What you should do: A faithful copy of the entries, without any pictures, is what is needed here.

[Opening Task inputs section]

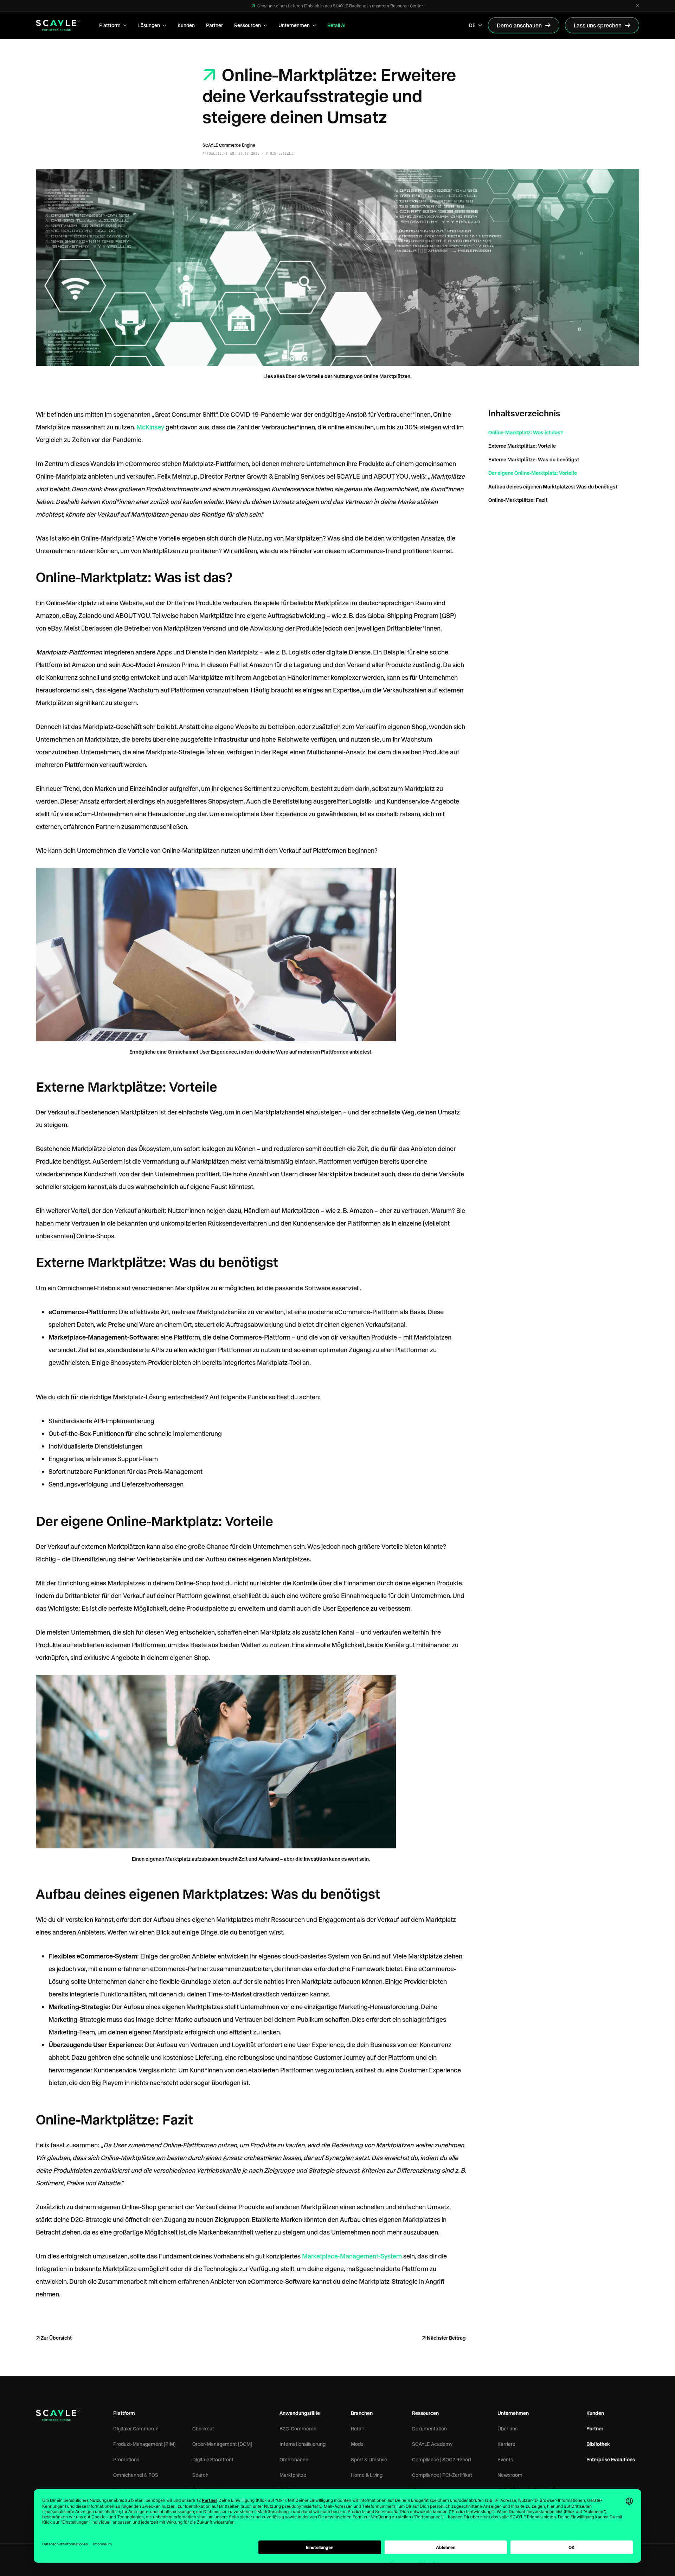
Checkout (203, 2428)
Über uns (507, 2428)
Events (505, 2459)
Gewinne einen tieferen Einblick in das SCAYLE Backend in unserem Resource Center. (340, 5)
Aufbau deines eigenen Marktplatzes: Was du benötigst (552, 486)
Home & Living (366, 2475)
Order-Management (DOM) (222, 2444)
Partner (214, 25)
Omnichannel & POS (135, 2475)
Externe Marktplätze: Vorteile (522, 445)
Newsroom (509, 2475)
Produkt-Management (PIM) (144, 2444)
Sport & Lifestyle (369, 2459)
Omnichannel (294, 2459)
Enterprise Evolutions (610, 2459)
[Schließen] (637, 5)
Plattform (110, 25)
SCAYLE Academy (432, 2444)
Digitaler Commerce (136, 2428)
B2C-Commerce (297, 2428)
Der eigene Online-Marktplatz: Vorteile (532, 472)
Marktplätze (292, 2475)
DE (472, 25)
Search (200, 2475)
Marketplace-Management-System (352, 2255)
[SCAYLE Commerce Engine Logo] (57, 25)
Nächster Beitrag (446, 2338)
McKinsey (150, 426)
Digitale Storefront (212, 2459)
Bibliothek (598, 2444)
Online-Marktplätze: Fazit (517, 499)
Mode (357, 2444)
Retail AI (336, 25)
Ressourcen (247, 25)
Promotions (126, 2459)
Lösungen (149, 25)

[Closing Task inputs section]

Solved problem:
Checkout (203, 2428)
Über uns (507, 2428)
Events (505, 2459)
Gewinne einen tieferen Einblick in das SCAYLE Backend in unserem Resource Center. (340, 5)
Aufbau deines eigenen Marktplatzes: Was du benötigst (552, 486)
Home & Living (366, 2475)
Order-Management (DOM) (222, 2444)
Partner (214, 25)
Omnichannel & POS (135, 2475)
Externe Marktplätze: Vorteile (522, 445)
Newsroom (509, 2475)
Produkt-Management (PIM) (144, 2444)
Sport & Lifestyle (369, 2459)
Omnichannel (294, 2459)
Enterprise Evolutions (610, 2459)
[Schließen] (637, 5)
Plattform (110, 25)
SCAYLE Academy (432, 2444)
Digitaler Commerce (136, 2428)
B2C-Commerce (297, 2428)
Der eigene Online-Marktplatz: Vorteile (532, 472)
Marktplätze (292, 2475)
DE (472, 25)
Search (200, 2475)
Marketplace-Management-System (352, 2255)
[SCAYLE Commerce Engine Logo] (57, 25)
Nächster Beitrag (446, 2338)
McKinsey (150, 426)
Digitale Storefront (212, 2459)
Bibliothek (598, 2444)
Online-Marktplätze: Fazit (517, 499)
Mode (357, 2444)
Retail AI (336, 25)
Ressourcen (247, 25)
Promotions (126, 2459)
Lösungen (149, 25)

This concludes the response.